Все бухаринские размышления конца 20-х годов о новой структуре государственного капитализма имеют целью критику, аналитическое раскрытие несостоятельности гипотезы о возможности контроля демократического государства над тенденциями организованного капитализма, о постепенном возобладании интересов общества над частным интересом в развитии тенденций к регулированию экономики. Бухарин решительно против позиции, определившейся на Кильском съезде СДПГ, и вообще считает иллюзией рассматривать «нейтральное государство» как преемника «государства – ночного сторожа». Характерно, что отдельные исследователи сближают бухаринскую позицию по этому вопросу с теориями авторитарного перерождения государственного дирижизма, выдвинутыми некоторыми наиболее передовыми течениями социальной науки на Западе, несмотря даже на то, что эти последние принадлежат к совсем иным школам, чем Бухарин[280].
Тема однозначно авторитарного характера «трестификации государственной власти» широко представлена в выступлениях Бухарина на XV съезде ВКП(б) в декабре 1926 года и VI конгрессе Коммунистического Интернационала летом следующего года. В этих выступлениях он рисует перспективу «органической фазы» развития интеграции между государством и экономикой на «новой основе»:
«…государственная власть буржуазии больше, чем когда бы то ни было, становится непосредственно зависимой от крупных и мощнейших капиталистических концернов или комбинаций этих концернов. Другими словами, идет процесс сращивания предпринимательских организаций с государственным аппаратом, хотя и не происходит в огромном большинстве случаев огосударствления этих „хозорганов“»[281].
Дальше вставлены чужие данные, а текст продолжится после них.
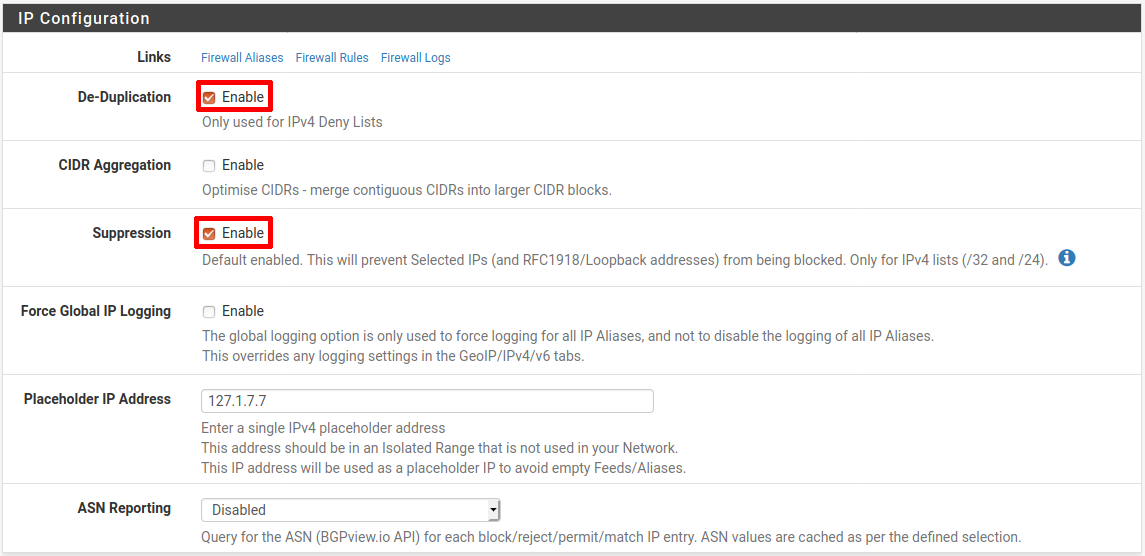
Task: Click the De-Duplication field label
Action: tap(124, 97)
В заключительном слове по своему докладу на XV съезде ВКП(б) Бухарин добавляет, что созревание в государственном капитализме таких тенденций «снизу», то есть определяемых непосредственно властью капиталистов, берет верх над управляемыми «сверху» элементами госкапитализма. Под этими последними понимаются мероприятия и органы, созданные, как, например, в годы войны, из-за повелительных потребностей военного времени либо вследствие целенаправленных действий политической власти под влиянием (подобно тому, как это происходило в таких странах, как Австрия или Германия) организованного социал-демократического движения: органы государственного и общественного контроля, непосредственное участие государства (либо управляемых социалистами муниципалитетов, например коммунального совета Вены) в экономике, институционализация полномочий профсоюзов и т.д.